Brasileirão tem média de 2,8 dribles certos por partida; Fla lidera lista

Escola outrora marcada pelo improviso e pela criatividade, o futebol brasileiro está levando um baile de si próprio. Estatísticas do “Footstats” mostram que o drible não é mais uma marca registrada do país pentacampeão mundial. Até aqui, o Campeonato Brasileiro registrou um total de 1359 dribles certos até o início da 25ª rodada, o que representa uma média de 2,8 por jogo. O “Footstats” considera o fundamento válido quando um jogador transpõe um adversário que está à sua frente.

Uma comparação com o Campeonato Inglês é mais um lençol no futebol canarinho. Em quatro rodadas completas disputadas, o West Bromwich Albion é o time menos driblador da competição, com média de 6,5 dribles certos por jogo. Aqui, o Flamengo é a equipe mais “ousada” até o momento, mas tem números bem inferiores aos dos ingleses: média de só 4,2 dribles por jogo. O Fluminense, por sua vez, é o lanterna da lista, com 1,8 drible por partida.

— Tem muita gente no meio do futebol que não gosta de jogadores dribladores. Como é que pode isso? O drible é uma arma para quem é inteligente. Eu, Pelé, Rivelino e Garrincha não jogaríamos no futebol atual — disse o tri mundial Jairzinho.

No Brasileiro de 2015, o líder do ranking dos dribles é o gremista Luan. Apesar de estar no topo da tabela, os números não impressionam: apenas 19 certos em 20 partidas disputadas com a camisa tricolor. Abaixo dele, o são-paulino Alexandre Pato e o rubro-negro Emerson Sheik são os mais “ensaboados” do Brasil.

A prevalência da parte tática sobre a fantasia foi lembrada pelo ex-atacante rubro-negro Sávio, um dos grandes dribladores de sua geração. Mas o ex-ponta Mauricinho, importante nome do Vasco dos anos 80, adicionou um pouco mais de pimenta na discussão. Sem fazer finta, ele crê que, em muitos casos, o responsável pelo fim do brilho do futebol brasileiro está no banco de reservas:

— Tem sempre aquele treinador que só quer segurar o emprego. Isso impede a criatividade do atacante. Nem na Seleção a gente vê dribles. É só o Neymar e mais ninguém. Acabou o espetáculo.

Na Copa do Mundo de 2014, o time dirigido por Luiz Felipe Scolari teve o terceiro melhor índice nesse quesito, atrás de Argentina e Holanda. Na lista individual, Neymar foi o melhor: quinto colocado.
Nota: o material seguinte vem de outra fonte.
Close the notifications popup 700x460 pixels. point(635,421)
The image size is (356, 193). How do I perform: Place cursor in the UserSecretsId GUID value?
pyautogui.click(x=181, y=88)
O líder foi o holandês Arjen Robben. Lionel Messi foi o segundo.

Para Adílio, supercampeão com a camisa do Flamengo, a correria e a pressão por resultados são as grandes vilãs. Segundo o ex-camisa 8, o ditado “a pressa é inimiga da perfeição” se encaixa perfeitamente nessa discussão.

— Não existe mais tempo para que os jogadores trabalhem o design da jogada. Os times querem fazer o gol logo, de qualquer jeito. Às vezes é necessário segurar um pouco mais a bola, dar aquele driblezinho na lateral do campo para ver com mais calma a melhor jogada a se fazer. Os jogadores se desfazem da bola com muita velocidade — apontou Adílio.

Em crise de identidade, o nosso futebol tem tomado um verdadeiro olé da falta de inspiração.